The Boy With the Light-Blue Eyes (Greek: Το Αγόρι με τα Γαλάζια Μάτια) is a 2026 drama film directed by Thanasis Neofotistos in his directorial debut, from a screenplay by Neofotistos and Grigoris Skarakis. It stars Giorgos Karydis, Pablo Soto, Syrmo Keke
and Sofia Filippidou.

It had its world premiere at South by Southwest London on June 4, 2026.

==Premise==
Petros spends his whole life trying to understand why his grandmother and mother make him wear a face mask to hide his eyes.
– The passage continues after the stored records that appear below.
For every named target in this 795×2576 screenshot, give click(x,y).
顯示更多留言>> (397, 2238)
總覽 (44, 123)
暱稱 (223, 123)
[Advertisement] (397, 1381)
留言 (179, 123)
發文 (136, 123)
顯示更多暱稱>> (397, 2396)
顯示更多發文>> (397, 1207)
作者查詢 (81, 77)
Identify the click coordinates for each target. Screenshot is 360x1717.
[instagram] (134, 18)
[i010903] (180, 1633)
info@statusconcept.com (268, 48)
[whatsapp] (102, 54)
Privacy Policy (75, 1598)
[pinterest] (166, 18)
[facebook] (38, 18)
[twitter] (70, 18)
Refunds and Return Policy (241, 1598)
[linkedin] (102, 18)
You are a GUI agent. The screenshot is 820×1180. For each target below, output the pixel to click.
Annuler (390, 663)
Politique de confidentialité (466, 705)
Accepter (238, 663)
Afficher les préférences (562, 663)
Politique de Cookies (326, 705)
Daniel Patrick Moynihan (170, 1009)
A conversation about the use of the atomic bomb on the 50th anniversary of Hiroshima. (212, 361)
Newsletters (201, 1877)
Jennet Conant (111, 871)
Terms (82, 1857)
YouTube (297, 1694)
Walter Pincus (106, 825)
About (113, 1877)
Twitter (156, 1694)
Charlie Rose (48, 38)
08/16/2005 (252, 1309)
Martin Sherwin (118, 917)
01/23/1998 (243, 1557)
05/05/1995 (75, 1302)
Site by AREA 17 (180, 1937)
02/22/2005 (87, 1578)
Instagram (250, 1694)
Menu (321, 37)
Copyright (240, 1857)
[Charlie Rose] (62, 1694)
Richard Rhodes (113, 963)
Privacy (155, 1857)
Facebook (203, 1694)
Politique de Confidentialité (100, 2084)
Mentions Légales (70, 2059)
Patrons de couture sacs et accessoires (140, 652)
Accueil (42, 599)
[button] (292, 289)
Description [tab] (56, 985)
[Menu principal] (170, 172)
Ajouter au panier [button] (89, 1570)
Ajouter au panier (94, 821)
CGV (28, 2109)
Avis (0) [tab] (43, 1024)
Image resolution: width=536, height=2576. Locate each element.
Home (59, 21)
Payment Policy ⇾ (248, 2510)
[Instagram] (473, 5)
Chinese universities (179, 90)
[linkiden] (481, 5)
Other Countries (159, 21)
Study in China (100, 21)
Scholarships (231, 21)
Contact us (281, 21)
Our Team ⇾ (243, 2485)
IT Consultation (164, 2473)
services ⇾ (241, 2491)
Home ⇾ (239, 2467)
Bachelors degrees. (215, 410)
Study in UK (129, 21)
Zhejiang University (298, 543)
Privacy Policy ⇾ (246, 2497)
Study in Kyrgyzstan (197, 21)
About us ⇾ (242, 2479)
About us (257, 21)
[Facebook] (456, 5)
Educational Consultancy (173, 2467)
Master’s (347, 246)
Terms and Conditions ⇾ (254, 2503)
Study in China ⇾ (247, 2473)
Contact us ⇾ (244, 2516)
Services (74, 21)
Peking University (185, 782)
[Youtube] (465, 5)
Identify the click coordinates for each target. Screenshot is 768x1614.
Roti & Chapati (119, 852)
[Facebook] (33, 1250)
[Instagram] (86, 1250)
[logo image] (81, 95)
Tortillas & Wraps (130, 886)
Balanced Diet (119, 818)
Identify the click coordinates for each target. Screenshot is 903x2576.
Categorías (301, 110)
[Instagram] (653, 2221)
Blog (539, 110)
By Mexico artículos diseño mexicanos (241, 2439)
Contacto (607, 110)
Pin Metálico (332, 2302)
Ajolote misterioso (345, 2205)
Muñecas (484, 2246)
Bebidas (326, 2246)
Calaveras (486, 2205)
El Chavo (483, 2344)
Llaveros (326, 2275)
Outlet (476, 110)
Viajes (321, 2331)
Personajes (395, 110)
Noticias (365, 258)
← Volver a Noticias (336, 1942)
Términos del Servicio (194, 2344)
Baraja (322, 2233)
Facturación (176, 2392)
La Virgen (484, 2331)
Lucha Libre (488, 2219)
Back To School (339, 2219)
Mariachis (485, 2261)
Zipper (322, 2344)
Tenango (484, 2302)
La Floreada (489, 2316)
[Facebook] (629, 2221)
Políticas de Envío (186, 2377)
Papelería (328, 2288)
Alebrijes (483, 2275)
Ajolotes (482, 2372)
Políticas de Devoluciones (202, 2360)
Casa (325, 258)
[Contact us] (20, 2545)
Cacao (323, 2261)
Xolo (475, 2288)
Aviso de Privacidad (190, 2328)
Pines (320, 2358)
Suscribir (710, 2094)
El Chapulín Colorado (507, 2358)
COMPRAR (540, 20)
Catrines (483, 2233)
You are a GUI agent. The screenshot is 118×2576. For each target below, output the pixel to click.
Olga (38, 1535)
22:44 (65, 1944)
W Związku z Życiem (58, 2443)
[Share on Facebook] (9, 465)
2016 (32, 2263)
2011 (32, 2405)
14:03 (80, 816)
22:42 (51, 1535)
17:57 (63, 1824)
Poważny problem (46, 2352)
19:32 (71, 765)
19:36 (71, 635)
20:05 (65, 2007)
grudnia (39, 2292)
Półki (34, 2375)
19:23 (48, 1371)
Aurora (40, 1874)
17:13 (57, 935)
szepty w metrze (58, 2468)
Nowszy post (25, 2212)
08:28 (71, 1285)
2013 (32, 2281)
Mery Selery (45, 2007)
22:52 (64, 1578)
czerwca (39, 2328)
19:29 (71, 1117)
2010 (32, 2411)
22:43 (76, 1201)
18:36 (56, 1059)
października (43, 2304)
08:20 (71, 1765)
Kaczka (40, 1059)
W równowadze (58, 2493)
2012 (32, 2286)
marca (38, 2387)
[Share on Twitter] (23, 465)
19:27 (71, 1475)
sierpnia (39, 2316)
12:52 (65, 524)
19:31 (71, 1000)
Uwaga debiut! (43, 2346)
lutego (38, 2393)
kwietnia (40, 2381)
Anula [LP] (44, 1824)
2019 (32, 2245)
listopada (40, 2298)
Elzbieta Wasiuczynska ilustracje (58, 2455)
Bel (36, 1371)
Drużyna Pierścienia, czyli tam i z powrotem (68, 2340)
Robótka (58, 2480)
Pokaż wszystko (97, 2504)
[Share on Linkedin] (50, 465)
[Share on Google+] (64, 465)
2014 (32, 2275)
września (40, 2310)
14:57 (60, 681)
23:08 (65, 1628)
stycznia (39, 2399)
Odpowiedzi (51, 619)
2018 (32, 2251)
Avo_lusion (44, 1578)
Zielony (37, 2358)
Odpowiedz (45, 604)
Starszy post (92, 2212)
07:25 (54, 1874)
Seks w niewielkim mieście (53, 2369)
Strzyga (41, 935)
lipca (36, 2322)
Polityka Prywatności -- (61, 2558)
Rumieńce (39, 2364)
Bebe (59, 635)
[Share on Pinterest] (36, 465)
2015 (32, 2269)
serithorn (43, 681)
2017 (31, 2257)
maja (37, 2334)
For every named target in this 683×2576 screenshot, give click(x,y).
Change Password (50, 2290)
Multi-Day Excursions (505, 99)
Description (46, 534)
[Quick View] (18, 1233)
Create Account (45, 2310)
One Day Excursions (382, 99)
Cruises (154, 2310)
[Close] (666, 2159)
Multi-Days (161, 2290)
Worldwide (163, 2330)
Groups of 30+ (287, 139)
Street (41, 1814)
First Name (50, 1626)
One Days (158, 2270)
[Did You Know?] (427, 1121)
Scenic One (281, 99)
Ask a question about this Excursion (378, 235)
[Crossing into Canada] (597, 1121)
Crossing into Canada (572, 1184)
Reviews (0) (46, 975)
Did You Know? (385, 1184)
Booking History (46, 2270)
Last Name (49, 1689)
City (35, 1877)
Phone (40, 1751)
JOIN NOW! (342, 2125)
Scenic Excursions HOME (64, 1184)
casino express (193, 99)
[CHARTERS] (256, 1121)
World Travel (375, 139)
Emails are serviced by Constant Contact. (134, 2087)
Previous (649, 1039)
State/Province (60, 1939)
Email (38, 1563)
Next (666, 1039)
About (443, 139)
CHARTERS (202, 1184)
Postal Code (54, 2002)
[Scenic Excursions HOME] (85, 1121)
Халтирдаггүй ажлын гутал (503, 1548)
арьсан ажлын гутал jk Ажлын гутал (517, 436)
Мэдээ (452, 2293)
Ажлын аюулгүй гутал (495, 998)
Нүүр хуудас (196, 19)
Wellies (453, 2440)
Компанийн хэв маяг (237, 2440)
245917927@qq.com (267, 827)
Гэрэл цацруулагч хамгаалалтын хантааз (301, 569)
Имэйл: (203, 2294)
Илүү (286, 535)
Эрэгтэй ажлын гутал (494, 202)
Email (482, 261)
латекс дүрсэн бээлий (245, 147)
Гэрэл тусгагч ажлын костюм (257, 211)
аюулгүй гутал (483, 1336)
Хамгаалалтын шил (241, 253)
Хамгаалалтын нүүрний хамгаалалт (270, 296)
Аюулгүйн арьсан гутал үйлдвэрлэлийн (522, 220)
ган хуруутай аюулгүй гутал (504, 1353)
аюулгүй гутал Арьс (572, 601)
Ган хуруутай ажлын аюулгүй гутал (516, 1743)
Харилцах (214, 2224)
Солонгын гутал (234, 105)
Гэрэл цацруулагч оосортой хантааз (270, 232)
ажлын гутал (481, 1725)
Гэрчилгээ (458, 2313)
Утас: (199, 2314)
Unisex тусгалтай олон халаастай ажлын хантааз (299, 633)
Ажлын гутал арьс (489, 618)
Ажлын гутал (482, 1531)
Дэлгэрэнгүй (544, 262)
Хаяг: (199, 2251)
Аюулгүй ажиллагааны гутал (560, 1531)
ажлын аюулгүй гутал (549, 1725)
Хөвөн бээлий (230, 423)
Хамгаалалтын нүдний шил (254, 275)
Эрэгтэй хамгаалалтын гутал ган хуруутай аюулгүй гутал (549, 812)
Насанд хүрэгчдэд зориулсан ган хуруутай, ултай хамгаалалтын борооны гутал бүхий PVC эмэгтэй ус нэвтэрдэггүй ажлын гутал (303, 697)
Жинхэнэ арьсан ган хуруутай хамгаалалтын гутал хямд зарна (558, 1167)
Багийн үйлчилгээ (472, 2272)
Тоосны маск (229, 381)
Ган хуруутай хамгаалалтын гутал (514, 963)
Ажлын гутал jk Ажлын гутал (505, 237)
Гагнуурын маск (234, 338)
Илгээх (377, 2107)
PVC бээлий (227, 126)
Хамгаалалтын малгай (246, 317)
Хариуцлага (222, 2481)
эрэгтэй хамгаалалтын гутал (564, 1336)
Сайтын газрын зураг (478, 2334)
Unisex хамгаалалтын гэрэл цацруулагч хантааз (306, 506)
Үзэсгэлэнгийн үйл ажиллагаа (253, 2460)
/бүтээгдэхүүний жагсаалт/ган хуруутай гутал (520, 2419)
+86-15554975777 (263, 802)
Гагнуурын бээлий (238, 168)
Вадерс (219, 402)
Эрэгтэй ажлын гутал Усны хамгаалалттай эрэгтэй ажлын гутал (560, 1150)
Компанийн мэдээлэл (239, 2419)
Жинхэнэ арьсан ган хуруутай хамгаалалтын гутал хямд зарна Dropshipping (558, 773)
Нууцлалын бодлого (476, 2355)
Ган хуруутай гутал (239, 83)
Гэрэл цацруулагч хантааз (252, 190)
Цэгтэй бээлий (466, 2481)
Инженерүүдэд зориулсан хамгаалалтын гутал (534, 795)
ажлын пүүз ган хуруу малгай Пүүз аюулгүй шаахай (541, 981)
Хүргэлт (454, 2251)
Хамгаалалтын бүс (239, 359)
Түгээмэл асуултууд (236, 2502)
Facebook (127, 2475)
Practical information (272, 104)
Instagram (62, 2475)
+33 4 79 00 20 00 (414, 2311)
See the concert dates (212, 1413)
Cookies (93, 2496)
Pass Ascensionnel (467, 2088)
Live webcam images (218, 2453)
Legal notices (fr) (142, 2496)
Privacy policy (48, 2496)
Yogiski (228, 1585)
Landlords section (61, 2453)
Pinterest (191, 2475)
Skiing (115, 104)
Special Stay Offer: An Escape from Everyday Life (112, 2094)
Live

When an elderly man dies in their village after locking eyes with him, Petros finally understands that his eyes carry a curse.

==Cast==
- Giorgos Karydis as Petros
- Pablo Soto as Aemon
- Syrmo Keke as Lemonia
- Sofia Filippidou as Margarita
- Andreas Zakas
- Konstantina Koutsonasiou
- Mariella Savvides
- Kiriaki Gaspari
- Kaiti Manolidaki
- Magda Lekka
- Yuli Pezopoulou
- Maria Oikonomou
- Nikos Spyropoulos
- Panagiota Dry

==Production==
In January 2024, it was announced Thanasis Neofotistos would direct the film from a screenplay co-written with Grigoris Skarakis. Principal photography concluded by April 2024.

It previously participated in the CineLink Industry Days, Thessaloniki International Film Festival's Agora program, and Cannes'Focus COPRO.

==Release==
It had its world premiere at South by Southwest London on June 4, 2026.